Une fois la solitude du personnage assurée par le scénario et les trois murs qui la cloîtrent mis en place par la mise en scène, la sympathie que
nous ressentons envers Rosemary (largement encouragée par le biais du casting admirable de Mia Farrow – son physique frêle, sa candeur enfantine naturelle) fait le reste pour nous happer à ses
côtés dans la toile maléfique du récit. Qu’elle soit possiblement folle car redoutant une grossesse difficile (une hypothèse jamais rejetée par le film) ne change rien à l’affaire, étant donné
que si folie il y a, nous la vivons de l’intérieur, aussi intensément que Rosemary ; elle représente donc quoiqu’il en soit la réalité du long-métrage. Le secret de
Rosemary’s baby tient donc au fait qu’il n’opère pas une confrontation antagoniste entre les mondes réel et fantastique, mais une fusion entre deux représentations qui se
rejoignent dans un entre-deux aux frontières incertaines ; un cauchemar qui se prolonge sur une durée telle que l’on est forcément éveillé, tout en reposant sur des bases si horrifiques
qu’il ne peut s’agir que d’un songe.



Cette ligne de fracture nichée au cœur du film n’est jamais comblée – pas même dans le dénouement.
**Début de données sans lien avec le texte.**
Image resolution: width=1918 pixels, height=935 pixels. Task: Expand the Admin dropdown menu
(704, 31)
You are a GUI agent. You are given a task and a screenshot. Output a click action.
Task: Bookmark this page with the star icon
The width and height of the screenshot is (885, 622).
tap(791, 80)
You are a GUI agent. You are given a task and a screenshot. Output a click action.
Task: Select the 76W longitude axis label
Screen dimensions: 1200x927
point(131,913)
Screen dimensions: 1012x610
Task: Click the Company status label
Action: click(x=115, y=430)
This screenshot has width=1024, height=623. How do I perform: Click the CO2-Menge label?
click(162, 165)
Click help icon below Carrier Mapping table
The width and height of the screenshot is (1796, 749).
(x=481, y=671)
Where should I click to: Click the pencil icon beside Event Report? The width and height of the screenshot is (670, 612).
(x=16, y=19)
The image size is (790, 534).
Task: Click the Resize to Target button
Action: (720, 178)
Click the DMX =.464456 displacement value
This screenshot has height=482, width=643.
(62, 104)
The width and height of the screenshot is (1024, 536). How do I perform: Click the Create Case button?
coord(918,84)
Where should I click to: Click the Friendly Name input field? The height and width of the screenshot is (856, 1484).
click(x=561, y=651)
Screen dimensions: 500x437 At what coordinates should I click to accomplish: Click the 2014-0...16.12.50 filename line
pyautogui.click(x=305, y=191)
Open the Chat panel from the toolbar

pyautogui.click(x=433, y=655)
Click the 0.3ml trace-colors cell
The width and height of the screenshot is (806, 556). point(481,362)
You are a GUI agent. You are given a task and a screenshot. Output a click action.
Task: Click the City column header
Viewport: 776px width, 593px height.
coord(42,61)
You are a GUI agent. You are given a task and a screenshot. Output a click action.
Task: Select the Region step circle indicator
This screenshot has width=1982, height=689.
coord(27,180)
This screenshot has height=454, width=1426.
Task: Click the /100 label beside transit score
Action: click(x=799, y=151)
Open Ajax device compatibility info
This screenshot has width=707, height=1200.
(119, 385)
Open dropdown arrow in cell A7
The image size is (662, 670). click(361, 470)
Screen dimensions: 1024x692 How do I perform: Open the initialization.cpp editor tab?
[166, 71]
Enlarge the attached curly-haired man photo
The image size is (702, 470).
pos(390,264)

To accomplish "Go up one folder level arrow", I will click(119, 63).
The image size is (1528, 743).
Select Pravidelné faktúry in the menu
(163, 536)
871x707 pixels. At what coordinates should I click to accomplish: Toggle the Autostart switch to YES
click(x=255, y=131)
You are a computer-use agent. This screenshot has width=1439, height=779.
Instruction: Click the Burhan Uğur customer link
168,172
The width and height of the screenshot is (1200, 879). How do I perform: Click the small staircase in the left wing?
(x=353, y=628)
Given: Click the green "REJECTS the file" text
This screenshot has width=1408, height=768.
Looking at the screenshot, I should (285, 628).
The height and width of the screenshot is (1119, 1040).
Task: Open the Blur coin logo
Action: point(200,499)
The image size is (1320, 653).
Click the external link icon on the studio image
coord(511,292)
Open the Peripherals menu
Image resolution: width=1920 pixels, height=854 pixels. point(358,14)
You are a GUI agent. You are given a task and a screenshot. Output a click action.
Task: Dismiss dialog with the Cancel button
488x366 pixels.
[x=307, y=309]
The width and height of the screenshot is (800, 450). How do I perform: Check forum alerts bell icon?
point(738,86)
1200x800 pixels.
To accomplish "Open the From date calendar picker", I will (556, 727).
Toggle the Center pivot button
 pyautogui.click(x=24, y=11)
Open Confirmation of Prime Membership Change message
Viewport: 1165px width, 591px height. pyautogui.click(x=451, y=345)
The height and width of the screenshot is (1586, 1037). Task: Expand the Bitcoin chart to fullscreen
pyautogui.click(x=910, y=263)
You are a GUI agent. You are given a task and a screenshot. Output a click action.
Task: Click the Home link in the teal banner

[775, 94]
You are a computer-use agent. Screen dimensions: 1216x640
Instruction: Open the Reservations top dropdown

Celui-ci se met pourtant en place en rassemblant
tous les éléments constitutifs d’une confrontation finale spectaculaire et révélatrice : la découverte d’un passage secret, l’armement de l’héroïne avec un couteau, la présence d’un imposant
berceau noir au milieu d’une inquiétante assemblée. Mais en même temps qu’il fait tomber à terre, de stupeur, le couteau tenu par Rosemary, c’est toute l’éventualité d’une lutte brutale que
Polanski annihile. A la place de quoi il instaure une suspension d’une grande quiétude, dont la permanence inattendue, en temps réel, retient le film de toute chute dans un grand-guignol tragique
ou grotesque. Le basculement libérateur, manichéen vers le Bien ou vers le Mal n’a pas lieu ; car, que Rosemary soit folle ou que le complot soit réel, ces éventualités sont en définitive
toutes les deux logiques, consistantes, et tout à fait capables de mener à une conclusion sans heurts. Laquelle se résume simplement à la réunion d’une mère, que l’on aura vue sans interruption
pendant deux heures durant, et d’un fils, que l’on n’apercevra jamais.